Well, that's the fun part of PCA. I just throw 'em all in and let PCA sort 'em out (by extracting the most important info).
To allow visualization, let's limit ourselves for now to three dimensions (axes = 233 day, 144 day, and 89 day standard deviation). We can first graph all our data points, with the colors of the points representing the date (using a rainbow gradient, where blue is old and red is most recent)
Now our three axes, representing each date's 233, 144, and 89 day standard deviation, create a 3D space that's mostly empty. Intuitively, we can reduce the above graph to 2 dimensions without losing much info (think of a "plane of best fit" going across the above graph diagonally):
With PCA, it's up to you to interpret what each new axis represents (in this case, some aspect of volatility extracted from the 3 standard deviation measures we began with). If we imagine pulling every point in the above graph down onto the horizontal axis, we get the most important relative measure of volatility for each date. If we pull every point to the left, onto the vertical axis, we get the second most important relative measure of volatility for each date. Importantly, the second most important measure of volatility is uncorrelated to the first:
Uncorrelated (by definition), but as we see below when we order the PCs by date, not independent!

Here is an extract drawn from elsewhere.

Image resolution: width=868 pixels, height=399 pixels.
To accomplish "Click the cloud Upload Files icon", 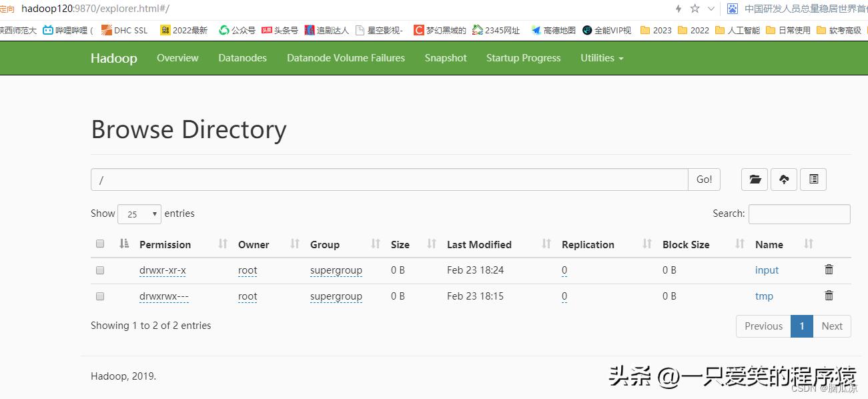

PC1 appears to predict what's going to happen to PC2 six months in advance. This general pattern doesn't change if I increase dimensionality from 3 (used here for visualization) to many more by including lots of other Fibonacci standard deviations, or even throwing in other measures of volatility, like the average magnitude of day-over-day %changes (and not the standard deviation thereof).
I'm not sure what PC2 is measuring, but if we consider PC1 a "fundamental" measure of volatility, once it goes negative, it appears to be good for the gold price (and signal an end to a correction) whenever PC2 follows it into negative territory.
As an aside, also note that PC1 is at an all-time low. Has a bubble ever ended with such low volatility?